**Your assignment**. Search the data for the word "computer" and copy out every line that has it.

**Record extracts**.
------------------------

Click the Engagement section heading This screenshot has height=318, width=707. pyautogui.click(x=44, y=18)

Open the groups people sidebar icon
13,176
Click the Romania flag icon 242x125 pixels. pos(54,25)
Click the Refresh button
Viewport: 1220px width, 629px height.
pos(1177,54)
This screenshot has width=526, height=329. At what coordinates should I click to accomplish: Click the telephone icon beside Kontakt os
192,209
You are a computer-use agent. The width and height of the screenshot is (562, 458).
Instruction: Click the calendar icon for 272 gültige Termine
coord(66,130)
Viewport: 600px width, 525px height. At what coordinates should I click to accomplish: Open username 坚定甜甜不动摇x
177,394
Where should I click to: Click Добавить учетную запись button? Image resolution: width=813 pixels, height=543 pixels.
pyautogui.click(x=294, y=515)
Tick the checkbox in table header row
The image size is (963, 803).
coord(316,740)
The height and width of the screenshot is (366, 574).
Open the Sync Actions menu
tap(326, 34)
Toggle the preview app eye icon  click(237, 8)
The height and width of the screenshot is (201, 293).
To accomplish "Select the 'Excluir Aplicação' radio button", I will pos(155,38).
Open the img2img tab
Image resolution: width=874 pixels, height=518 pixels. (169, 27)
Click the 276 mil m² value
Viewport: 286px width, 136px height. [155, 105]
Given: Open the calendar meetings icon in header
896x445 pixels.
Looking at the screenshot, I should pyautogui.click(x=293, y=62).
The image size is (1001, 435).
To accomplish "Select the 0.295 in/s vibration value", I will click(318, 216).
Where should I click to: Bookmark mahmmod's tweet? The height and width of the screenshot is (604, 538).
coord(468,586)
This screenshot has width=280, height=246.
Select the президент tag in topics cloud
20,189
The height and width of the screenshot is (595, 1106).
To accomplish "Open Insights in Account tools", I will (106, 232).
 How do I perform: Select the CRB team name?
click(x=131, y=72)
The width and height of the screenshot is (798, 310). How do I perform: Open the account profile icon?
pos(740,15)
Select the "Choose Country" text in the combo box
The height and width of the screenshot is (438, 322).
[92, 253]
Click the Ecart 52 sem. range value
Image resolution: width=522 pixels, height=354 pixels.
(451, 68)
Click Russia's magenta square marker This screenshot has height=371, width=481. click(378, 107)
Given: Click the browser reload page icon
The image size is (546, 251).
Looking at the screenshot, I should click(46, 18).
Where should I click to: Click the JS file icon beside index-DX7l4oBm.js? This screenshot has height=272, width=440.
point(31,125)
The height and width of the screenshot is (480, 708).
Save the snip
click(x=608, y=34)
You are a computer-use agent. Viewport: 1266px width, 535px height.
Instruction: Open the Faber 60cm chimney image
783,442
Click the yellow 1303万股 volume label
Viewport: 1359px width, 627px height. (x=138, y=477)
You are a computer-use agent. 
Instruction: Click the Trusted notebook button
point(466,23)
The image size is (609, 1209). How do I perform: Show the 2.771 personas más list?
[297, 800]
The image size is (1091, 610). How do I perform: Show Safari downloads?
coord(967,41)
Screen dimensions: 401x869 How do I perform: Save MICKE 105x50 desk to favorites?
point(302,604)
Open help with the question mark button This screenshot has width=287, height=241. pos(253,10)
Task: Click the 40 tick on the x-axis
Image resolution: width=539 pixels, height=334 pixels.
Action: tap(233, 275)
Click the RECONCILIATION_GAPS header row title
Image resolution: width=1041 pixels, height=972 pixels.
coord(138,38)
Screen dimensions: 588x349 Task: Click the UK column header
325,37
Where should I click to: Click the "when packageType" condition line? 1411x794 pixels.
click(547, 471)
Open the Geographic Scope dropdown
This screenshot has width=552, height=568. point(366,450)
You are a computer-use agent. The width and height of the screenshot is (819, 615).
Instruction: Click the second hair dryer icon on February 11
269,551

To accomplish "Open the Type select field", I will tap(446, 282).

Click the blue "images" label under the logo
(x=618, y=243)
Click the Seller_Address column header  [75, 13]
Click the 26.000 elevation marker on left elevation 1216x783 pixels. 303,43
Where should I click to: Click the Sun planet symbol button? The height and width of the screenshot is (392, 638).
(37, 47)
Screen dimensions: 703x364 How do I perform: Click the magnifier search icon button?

------------------------

**Exercise answer**.
You are a computer-use agent. The width and height of the screenshot is (562, 458).
You are a computer-use agent. Viewport: 1266px width, 535px height.
You are a computer-use agent. 
You are a computer-use agent. The width and height of the screenshot is (819, 615).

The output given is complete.